Though not running, he chases her. Every move she makes, he is right behind her. She has given the impression that she is too upset to talk, and that his efforts will not produce a solution. But, I call her bluff, sitting there in my car. This following is what she wants. She wants to be chased.
I used to belong to a small church where people would call me after a missed service. Whether I’d gone out of town or chosen to sleep in, if I wasn’t in my spot on Sunday morning, I could expect a phone call or two from church members checking on me, wondering where I was, and if I was planning on being back the next week. I was a full-fledged member of this church. I taught Bible school for the babies on Sunday morning and put actual money in the collection plate as it was passed. I saw these people at least twice a week. But, those phone calls. They meant that someone missed me; someone wondered where I was; someone thought enough of me to find out if I was okay.
At my birthday dinner last night, my friends and family gathered at my favorite restaurant to help me celebrate. Afterward, I got a text message from one of my best friends mentioning what a good time she’d had but how she’s noticed I’d been a bit quieter than usual. (Quiet is not usually an adjective used to describe me. When I am quiet, people notice.) The truth is, hours earlier, I’d had a bit of an ugly-cry break-down, totally overwhelmed at the tasks on my To Do list, lack of time to do those tasks, and the fact that I was completely exhausted from trying to keep up with an insane level of productivity. And, although I had gotten myself together and had done my dead-level best to raise my spirits and enjoy the blessing of good friends and good food to celebrate a special day, my mood wasn’t it’s normal high. She noticed. And asked after me. And worried about me. And prayed for me.

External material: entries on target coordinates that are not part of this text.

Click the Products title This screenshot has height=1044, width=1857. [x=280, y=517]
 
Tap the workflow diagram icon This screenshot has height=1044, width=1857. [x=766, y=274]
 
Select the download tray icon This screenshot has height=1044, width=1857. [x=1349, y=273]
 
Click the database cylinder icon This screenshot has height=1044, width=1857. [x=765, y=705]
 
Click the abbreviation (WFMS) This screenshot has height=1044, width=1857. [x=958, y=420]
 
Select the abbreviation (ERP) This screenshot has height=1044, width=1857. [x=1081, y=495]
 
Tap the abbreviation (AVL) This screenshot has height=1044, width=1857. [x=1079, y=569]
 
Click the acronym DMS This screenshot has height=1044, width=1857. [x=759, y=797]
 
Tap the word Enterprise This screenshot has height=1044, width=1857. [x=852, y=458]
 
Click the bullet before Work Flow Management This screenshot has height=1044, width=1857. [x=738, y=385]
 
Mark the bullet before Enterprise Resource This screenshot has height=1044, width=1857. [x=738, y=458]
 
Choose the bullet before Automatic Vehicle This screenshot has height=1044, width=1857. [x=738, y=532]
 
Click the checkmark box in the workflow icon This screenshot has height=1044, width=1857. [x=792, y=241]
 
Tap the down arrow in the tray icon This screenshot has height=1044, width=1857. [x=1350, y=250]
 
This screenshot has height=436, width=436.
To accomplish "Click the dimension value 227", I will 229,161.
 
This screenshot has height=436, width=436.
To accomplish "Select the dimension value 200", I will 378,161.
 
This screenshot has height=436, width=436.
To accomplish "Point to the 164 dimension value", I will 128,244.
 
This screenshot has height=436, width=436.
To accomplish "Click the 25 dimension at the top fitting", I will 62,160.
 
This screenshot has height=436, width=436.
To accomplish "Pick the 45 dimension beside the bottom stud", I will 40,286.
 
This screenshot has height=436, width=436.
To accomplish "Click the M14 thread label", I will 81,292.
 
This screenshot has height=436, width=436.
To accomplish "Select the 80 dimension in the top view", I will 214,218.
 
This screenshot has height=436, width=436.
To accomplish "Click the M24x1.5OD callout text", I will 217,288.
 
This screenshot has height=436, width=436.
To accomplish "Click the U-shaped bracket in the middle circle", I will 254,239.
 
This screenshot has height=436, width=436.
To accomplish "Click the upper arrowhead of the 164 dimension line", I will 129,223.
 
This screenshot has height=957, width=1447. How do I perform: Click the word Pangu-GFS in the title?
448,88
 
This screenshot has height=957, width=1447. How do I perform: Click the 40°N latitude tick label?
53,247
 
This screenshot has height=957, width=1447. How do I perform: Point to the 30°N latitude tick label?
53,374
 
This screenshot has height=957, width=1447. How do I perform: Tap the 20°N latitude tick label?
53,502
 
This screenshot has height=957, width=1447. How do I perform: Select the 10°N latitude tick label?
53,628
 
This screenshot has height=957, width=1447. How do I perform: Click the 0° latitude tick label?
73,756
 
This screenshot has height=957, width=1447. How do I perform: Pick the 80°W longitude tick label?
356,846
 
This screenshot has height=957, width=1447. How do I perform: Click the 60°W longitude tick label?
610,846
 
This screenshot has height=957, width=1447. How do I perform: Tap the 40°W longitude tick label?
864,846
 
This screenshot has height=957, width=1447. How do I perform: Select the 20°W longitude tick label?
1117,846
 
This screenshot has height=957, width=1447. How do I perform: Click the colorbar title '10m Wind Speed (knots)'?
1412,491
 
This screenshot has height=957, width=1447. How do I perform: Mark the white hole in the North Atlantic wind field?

I used to date a man who would purchase grape, Bubblicious bubblegum for me at the gas station he used. Popular among the adolescence of America, those big chunks of sugary bubblegum happen to be the best bubble-blowing gum on the market. It’s my favorite. But, it’s hard to find. Apparently, the allowances of those adolescence and my infrequent purchasing isn’t strong enough to keep them stocked at checkout counters. So, when my boyfriend found it at his gas station, he started buying me packages. He’d slip them into my purse, never saying a word. I’d reach in for my keys, and there would be a new pack of grape, Bubblicious gum, ready for the chewing. It made me swoon. My heart tugged. He remembered a random story I shared. He spent his hard-earned money on something he knew I’d like. He never called attention to it; he just did it. He thought about me.
The idea of being chased has lost it’s shine in our feminist-driven, equality-focused society. I’m supposed to feel empowered to stand on my own, to be independent of everyone else, to find everything I need inside myself. And, I guess those things aren’t bad, so much as they are limiting. If I never experience the high in knowing I am worth a chase, I miss out on one of life’s heart-fluttering moments. Reveling in the notion that I was missed, that my mood was noticed, that my story was heard makes me feel loved. Being chased is love wrapped in intent and community.
He finally caught her, that teenage boy and his sulky teenage girlfriend. He finally came to stand right in front of her, cornering her, with arms outstretched in an “I give up” motion. Her arms came uncrossed and dropped to her sides, giving him the opportunity to hug her. He kind of scooped her up and they stood there on the sidewalk in that awkward teenage-y embrace for several seconds. It was exactly what she wanted. The whole time. To be chased. And, more importantly, caught.